Even small businesses are complex entities, and when they are intertwined with a marriage, a split may dredge up layers of history and conflict. In any partnership, it is likely that there have been moments of tension, struggles for power, and disagreements. It is important to diffuse that pent-up tension and try to start a new beginning with the collaborative divorce process.

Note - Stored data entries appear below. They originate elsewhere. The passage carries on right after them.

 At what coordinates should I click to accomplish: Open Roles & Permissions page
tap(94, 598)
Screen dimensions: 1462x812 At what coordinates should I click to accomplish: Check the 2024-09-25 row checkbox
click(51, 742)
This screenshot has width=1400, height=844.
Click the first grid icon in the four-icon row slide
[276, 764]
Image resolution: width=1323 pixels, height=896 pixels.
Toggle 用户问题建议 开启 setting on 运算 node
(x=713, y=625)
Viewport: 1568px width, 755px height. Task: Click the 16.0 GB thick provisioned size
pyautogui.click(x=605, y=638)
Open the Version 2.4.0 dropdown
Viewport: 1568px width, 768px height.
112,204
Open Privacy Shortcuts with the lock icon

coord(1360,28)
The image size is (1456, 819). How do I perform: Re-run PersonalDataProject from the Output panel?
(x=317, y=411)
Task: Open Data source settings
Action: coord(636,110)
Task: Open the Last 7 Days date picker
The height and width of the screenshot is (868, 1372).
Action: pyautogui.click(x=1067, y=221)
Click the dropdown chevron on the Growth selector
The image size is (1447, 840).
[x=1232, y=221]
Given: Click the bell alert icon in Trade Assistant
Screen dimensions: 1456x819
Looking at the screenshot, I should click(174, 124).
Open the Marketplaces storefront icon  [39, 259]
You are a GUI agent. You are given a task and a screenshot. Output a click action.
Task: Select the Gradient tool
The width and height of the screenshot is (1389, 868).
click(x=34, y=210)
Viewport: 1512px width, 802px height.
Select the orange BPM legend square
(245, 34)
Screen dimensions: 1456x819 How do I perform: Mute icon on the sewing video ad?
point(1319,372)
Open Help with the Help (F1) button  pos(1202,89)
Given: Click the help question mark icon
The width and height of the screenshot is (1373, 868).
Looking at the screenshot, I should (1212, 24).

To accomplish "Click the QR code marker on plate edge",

When negotiating what to do with a family business in the collaborative divorce process, it’s crucial that both parties feel valued and safe. A life change of that magnitude is frightening — it’s a step into the unknown — and if it’s a step in a wrong direction, the negotiations can be long, drawn-out, and messy. It’s crucial that the tone is set from the start or else things can quickly become adversarial.  Listening and empathizing with both parties creates that safe space.

But how to set the tone?

In the collaborative divorce process, the attorneys make it clear, through careful language and demeanor, that neither of them means harm to the other party. It’s true that the attorneys’ primary objective is to achieve a settlement that meets the needs and interests of her client, and, with the collaborative process, that settlement must be mutual. Attorneys take both parties’ needs and interests into account when helping find solutions.

Creating a space that allows for open sharing, while keeping an eye focused on the future, rather than dwelling in the past, can help allow for the split of a business with less fear and antipathy.